Darbecilere karşı savaşan temel unsurlardan biri olan Fecr-i Libya ise özellikle Trablus’ta bulunan çok sayıda silahlı grubun bir araya geldiği bir çatı örgüt mesabesindedir ve İŞİD ile uzaktan yakından bir ilgileri bulunmamaktadır.

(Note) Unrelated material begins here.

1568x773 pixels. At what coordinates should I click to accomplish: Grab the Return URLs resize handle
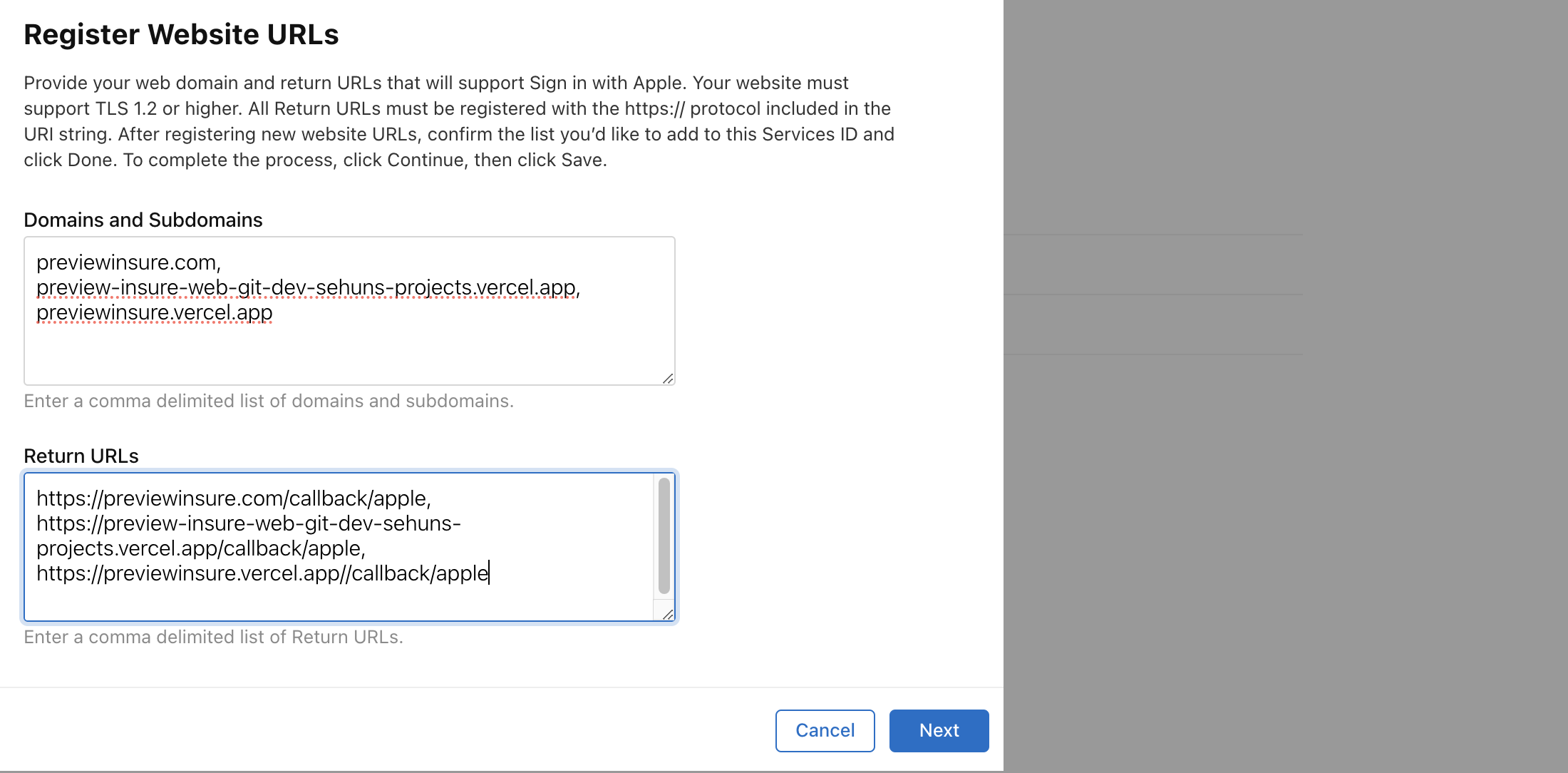(x=668, y=615)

Ne Ensar-ı Şeria ne de Fecr-i Libya güçlerinin yürüttükleri, gizli bir savaş değil. Onlar Libya’nın güvenlikli bir ülke olması için uğraştıklarını, darbe ile yönetimi ele geçirmeye çalışan asker ve ona destek veren ülkelerin Libya üzerindeki oyunlarını bozacaklarını düşünüyor ve bu uğurda canlarını veriyorlar. Libya’da onları destekleyen medya aracılığıyla görüşlerini bildiriyor, meşru hükümet ve meclis de onlara destek veriyor. Trablus ve diğer şehirlerde yaşayan binlerce Mısır vatandaşının ne dinleri ne de kimlikleri ile ilgili bir sorunları yok. Darbe karşıtı ve sözünü ettiğimiz Fecr-i Libya güçlerini destekleyen halk gösterileri aylardır her Cuma özellikle Libya’nın batı şehirlerinde devam etmektedir.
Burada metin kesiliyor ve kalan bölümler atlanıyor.